**** Data for analysis

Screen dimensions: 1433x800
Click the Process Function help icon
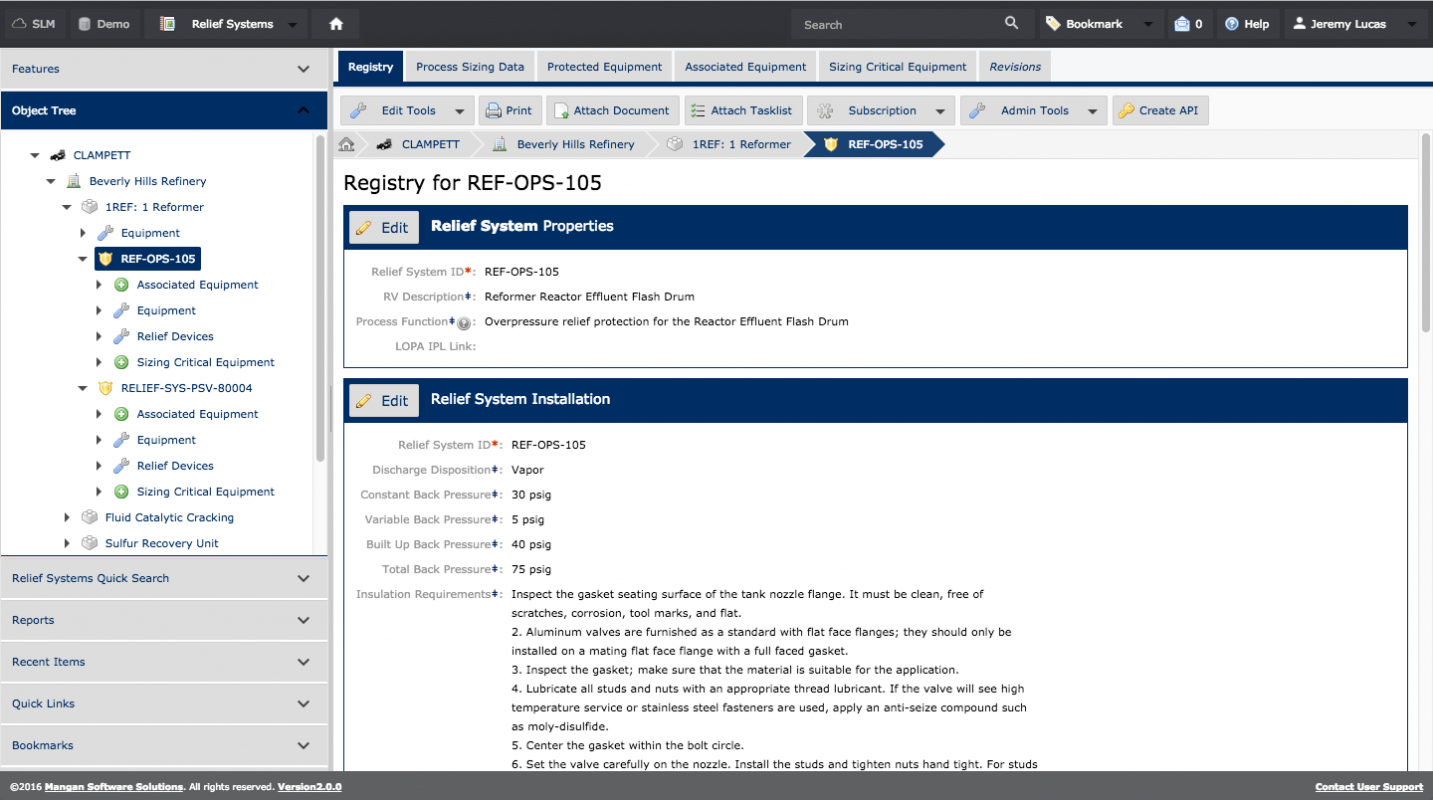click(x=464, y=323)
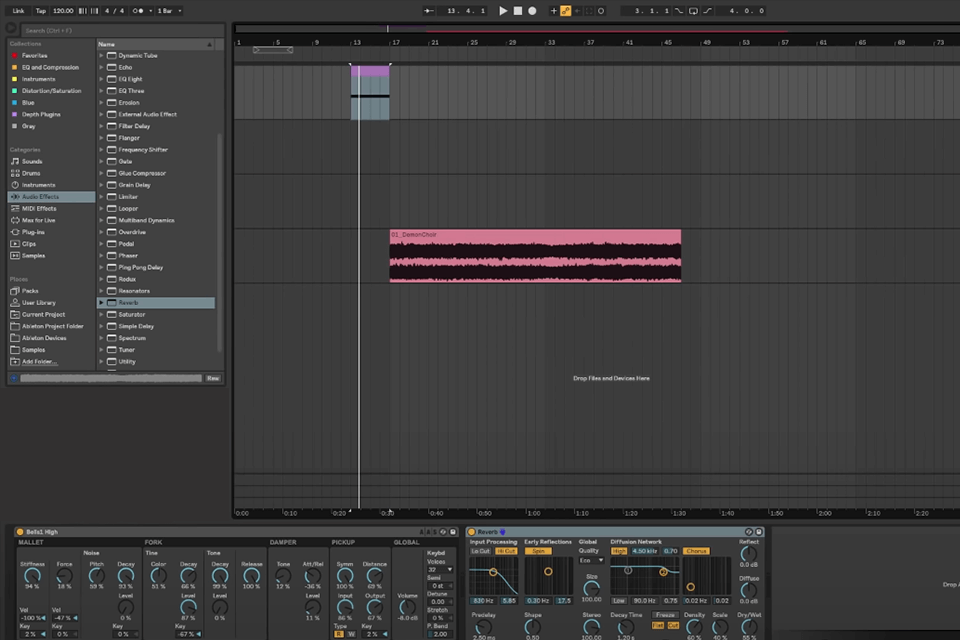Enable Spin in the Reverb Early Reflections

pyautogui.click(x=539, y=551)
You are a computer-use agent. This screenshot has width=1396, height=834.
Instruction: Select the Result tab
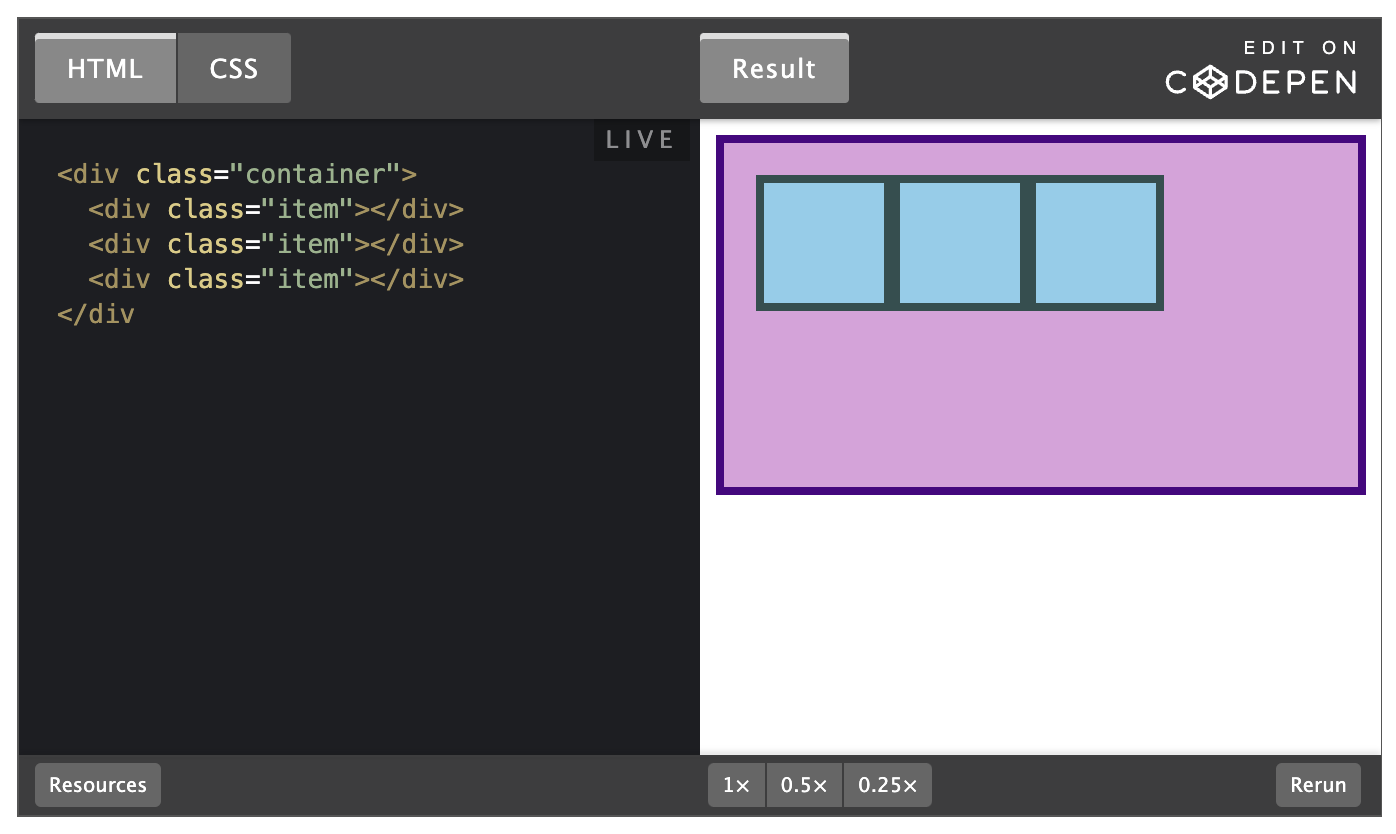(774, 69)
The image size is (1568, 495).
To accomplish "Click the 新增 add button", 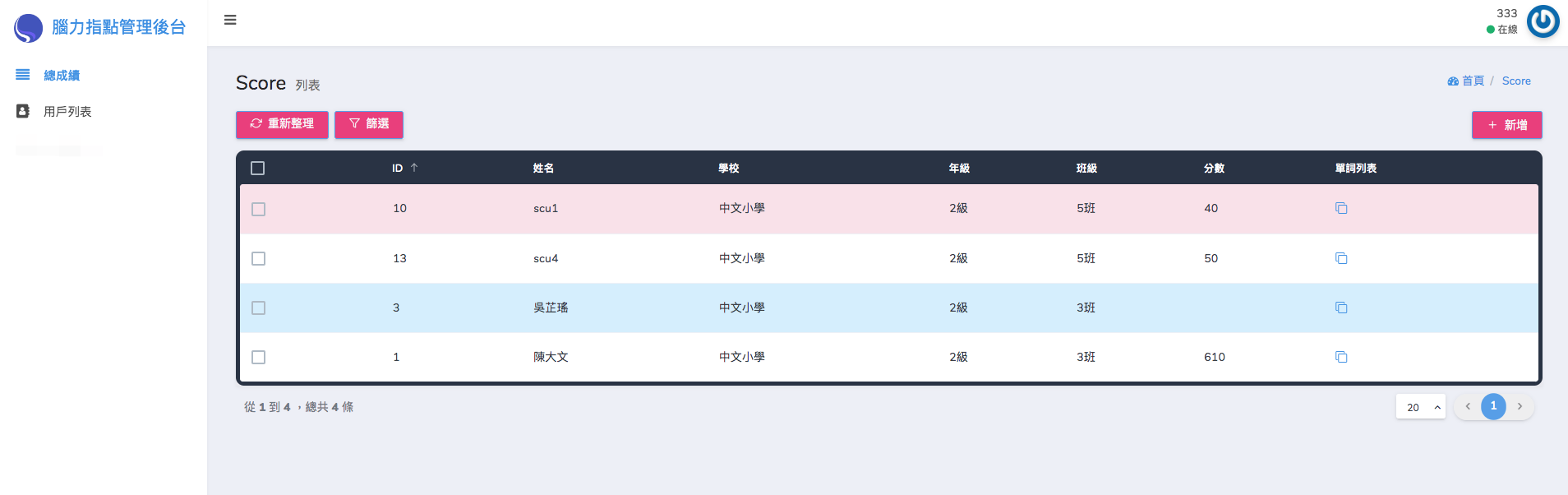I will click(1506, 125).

********

Prompt>
For this answer, return word for word the lines from the first line of the records through the line containing "The image size is (1568, 495).". Omit the pictures.

Completed exercise>
Screen dimensions: 1433x800
Click the Process Function help icon
click(x=464, y=323)
Enable Spin in the Reverb Early Reflections

pyautogui.click(x=539, y=551)
You are a computer-use agent. This screenshot has width=1396, height=834.
Instruction: Select the Result tab
(774, 69)
The image size is (1568, 495).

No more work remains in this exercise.